Usefulness of the Poisson Distribution
A Poisson distribution can be used to explain the behaviour of a discrete random variable where the probability of happening of the events (p) is very small and the total number of possible cases (n) is indefinitely very large. As such, the Poisson distribution is extensively used in a variety of fields like, Physics, Biology, Business, Economics, Industries, Insurance and Waiting line problems etc. Most of the temporal distributions (that deal with the events that are supposed to occur in equal intervals of equal length along a straight way) follow the pattern of Poisson distribution. However, some practical cases in which the Poisson distribution is invariable used are cited here as under:
- It is used in the field of physics to find out the number of particles emitted from a radioactive substance.
- It is used in biology to count the number of bacteria in a unit cell.
- It is used in the statistical quality control to count the number of defects with a product.
- It is used in the queueing problems to determine the number casualties.
- It is used in the queueing problems to ascertain the number incoming customers.
- It is used in transport and assignment problems to count the number of traffic arrivals such as the trucks at terminals, the aeroplanes at airports, the ships at docks etc.
- It is used in printing presses to determine the number of typographical errors per page on a typed paper, or the number of printing mistakes per page in a book.
- It is used in birth and death registration offices to determine the number of deaths in a particular locality in a given period by a rare disease.
- It is used in telephone officers to count the number of telephone-calls arriving at a telephone switch-board per month.
- It is used to count the number of suicides reported in a particular day, or the number of casualty due to a rare disease such as heart attack, cancer, or snake bite in a year.
- It is used in counting the number of accidents taking place per day on a busy road.
- It is, also, used in modeling the distribution of number of persons waiting in a lien to receive some services.

◇ ◇ ◇

Answer these questions from the text on the usefulness of the Poisson distribution:
(a) What must be true of the probability of the events (p) and the total number of possible cases (n)?
(b) What does statistical quality control count with it?
(c) What does it determine in printing presses?
You do not need the material for this exercise.

> DATASET EXTRACT
◇ ◇ ◇

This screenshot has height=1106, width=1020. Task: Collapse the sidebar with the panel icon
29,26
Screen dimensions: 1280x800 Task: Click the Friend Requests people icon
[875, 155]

◇ ◇ ◇

> EXERCISE OUTPUT
(a) The probability (p) is very small, and the total number of possible cases (n) is indefinitely very large.
(b) It counts the number of defects with a product.
(c) It determines the number of typographical errors per page on a typed paper, or the number of printing mistakes per page in a book.